We need the police, but they should be more accessible to the public, like those policemen we all knew as kids (the ones of us who are not too young to remember that time) who walked the neighborhood, or patrolled the rural area and were always there to help us when a storm came, or when we had stock loose, or just about anything else. They knew our names, because they were our neighbors. They talked to us with respect and not with disdain. Most important of all they never presumed that everyone was guilty until proven innocent. They would not have thought about setting up a random roadblock to check for drugs or what have you, because you have to have probable cause under the law to stop someone. While there were always crooked cops, they were rare, and you almost never had to be afraid of them hurting you. Now they will use a TAZER on a grandmother.


----------



## Minnewaska (Feb 21, 2010)

Mark, are you saying that every single LEO meets your definition and observation? They all presume you are guilty? They all talk to you with disdain! Because, I know first hand that isn't true. In fact, I just asked the one that walked past me if I'm guilty of anything or he plans to speak to me with disdain. He laughed and said he has work to do.


----------



## mark2gmtrans (May 14, 2013)

Tempest said:


> Mark, 30 officers for 2800 people is 1 per 93 persons. Still seems like a high ratio, but I don't know what's typical.
> 
> In 40 years of boating, I've never been stopped on the water. My last moving violation/stop in an automobile was 20 years ago. ( deserved). Perhaps in rural america, one has more opportunity to encounter law enforcement. Around here they're usually too busy to bother the average law abiding citizen. In the city I grew up in, you probably needed to kill someone to attract attention.
> 
> ...


 My bad, I left out a zero in my head or something. I can tell you that the area in question is a 1 mile stretch of I 10 in Harris county, and is surrounded on all four sides by the Houston Police Department's jurisdiction. Each officer writes an average of 10 to 15 tickets per day and they run night court 6 nights a week with several hundred cases heard each week. Most people just pay the fines, and never even go to court.

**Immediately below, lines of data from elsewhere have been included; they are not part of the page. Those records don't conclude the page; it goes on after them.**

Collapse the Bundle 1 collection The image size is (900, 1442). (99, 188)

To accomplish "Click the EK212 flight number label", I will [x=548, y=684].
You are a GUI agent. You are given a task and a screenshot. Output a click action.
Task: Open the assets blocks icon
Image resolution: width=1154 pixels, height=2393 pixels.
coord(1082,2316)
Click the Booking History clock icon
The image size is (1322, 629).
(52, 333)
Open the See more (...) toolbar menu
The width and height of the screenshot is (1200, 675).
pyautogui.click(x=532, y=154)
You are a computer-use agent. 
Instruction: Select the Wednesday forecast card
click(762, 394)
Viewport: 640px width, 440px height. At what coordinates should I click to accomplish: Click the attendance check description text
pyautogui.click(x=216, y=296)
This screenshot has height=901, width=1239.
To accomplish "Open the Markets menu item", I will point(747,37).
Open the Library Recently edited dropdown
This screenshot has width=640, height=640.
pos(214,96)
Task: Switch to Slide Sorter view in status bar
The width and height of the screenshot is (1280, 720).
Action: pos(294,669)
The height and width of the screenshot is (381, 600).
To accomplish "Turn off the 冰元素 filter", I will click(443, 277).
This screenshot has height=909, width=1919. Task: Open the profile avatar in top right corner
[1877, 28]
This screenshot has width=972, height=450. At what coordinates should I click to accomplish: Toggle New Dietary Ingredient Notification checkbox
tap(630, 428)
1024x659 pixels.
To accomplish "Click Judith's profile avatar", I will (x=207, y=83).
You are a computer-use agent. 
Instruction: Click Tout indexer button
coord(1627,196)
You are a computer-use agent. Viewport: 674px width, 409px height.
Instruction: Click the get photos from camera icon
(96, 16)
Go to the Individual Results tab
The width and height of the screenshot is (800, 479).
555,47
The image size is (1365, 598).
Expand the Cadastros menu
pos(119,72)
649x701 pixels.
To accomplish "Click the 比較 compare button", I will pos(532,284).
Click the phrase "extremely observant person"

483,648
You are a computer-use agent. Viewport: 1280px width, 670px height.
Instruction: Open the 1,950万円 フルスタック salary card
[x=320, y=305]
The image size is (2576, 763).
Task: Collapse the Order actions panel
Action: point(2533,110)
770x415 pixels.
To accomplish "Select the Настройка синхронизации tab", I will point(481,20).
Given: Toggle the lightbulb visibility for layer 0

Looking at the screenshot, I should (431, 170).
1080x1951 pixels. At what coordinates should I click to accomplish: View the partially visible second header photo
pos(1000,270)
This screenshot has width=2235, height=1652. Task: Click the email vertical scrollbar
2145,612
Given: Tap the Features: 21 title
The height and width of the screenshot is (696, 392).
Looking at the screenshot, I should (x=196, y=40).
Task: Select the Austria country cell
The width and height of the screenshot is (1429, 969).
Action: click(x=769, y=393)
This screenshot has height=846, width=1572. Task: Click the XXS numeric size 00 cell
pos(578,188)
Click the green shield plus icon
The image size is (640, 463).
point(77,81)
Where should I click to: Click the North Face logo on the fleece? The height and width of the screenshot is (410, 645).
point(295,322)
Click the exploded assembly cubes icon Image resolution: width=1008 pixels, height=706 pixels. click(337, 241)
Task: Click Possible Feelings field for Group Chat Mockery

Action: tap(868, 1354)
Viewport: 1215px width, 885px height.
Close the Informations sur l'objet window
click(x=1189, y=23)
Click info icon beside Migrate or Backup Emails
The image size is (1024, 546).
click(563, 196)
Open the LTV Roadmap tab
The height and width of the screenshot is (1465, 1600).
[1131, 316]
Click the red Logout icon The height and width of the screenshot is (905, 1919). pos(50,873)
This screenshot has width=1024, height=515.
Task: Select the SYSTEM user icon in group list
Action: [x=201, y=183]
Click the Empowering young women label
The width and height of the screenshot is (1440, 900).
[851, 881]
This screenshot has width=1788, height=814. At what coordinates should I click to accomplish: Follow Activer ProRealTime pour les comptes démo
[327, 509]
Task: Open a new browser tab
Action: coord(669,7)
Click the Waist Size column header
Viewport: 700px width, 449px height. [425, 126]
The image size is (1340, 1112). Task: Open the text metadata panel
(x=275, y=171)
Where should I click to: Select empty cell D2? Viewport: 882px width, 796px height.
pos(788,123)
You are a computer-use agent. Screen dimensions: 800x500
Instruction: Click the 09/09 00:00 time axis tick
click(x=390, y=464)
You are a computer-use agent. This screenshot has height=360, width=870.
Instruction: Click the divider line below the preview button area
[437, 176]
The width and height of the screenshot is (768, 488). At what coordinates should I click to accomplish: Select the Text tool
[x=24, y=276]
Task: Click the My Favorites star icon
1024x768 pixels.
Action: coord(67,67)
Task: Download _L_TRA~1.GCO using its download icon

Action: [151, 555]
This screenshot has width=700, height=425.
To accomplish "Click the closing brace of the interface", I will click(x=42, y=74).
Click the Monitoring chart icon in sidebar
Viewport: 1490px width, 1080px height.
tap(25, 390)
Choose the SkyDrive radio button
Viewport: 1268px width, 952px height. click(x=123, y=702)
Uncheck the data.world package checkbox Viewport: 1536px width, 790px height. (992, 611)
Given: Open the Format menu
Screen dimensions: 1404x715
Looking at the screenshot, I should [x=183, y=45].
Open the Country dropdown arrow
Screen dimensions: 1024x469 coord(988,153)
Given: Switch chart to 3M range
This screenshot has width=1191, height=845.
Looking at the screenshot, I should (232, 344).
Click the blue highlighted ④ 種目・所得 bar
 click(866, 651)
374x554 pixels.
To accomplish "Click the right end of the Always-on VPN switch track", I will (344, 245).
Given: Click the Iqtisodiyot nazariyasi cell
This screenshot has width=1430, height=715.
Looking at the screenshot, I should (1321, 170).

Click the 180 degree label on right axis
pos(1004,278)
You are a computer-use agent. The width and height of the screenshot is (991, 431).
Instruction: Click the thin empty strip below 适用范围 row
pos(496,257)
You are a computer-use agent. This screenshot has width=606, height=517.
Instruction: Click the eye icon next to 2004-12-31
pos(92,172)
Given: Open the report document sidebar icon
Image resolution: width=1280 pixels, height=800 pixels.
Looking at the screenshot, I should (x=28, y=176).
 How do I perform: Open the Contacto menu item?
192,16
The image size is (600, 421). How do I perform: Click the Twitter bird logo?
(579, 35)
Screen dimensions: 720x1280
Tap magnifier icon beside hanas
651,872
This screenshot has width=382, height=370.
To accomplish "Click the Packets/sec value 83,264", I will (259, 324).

Just an example, the week that it became legal for them to put up a no cell phone while driving in a school zone sign with the $200.00 fine, they made a school zone for a school three blocks outside their jurisdiction and wrote over 1000 tickets. In one week, on an interstate frontage road on only one side of the highway, because their jurisdiction ends halfway under the bridge. They also stop any vehicles that appear to be doing something suspicious like when I took my maid to the grocery store in the front seat of my BMW, she was a dark skinned Hispanic woman, the officer thought she was black, and I am a white Hispanic person. The stop was allegedly because the officer said I failed to signal coming out of my gate. The only problem was I did, and my gate was a quarter mile north of his jurisdiction. No ticket was written, both of us were made to give them ( three others showed up) our ID and they spent literally thirty minutes asking us, separately about who we were and why we were together. The stories matched, all our documents were in order, and we were finally released after the Sargent warned me not to be driving suspiciously... I was pissed, my maid was just about in tears, and my dinner was late. This is not isolated, it happens every day in cities all across the country and people make all kind of ignorant excuses, but there are none.


----------



## tommays (Sep 9, 2008)

I have to say at least here the LEOs PBA is there own worst enemy as they have stood behind some truly horrific high profile behavior that was covered up by far to many people 

The final outcome is still front page news one MANY cases and there is at least ONE ongoing FBI investigation


----------



## JimMcGee (Jun 23, 2005)

Minnewaska said:


> Jim,
> 
> One thing we can agree on is that the police have absolutely been instructed to crack down on DUI/BUI. When I was a kid, if you were pulled over and found to be drunk, you were as likely to be followed home to be sure you got there. That just isn't allowed and it isn't the LEO's who changed their minds. Our society and government has insisted upon it.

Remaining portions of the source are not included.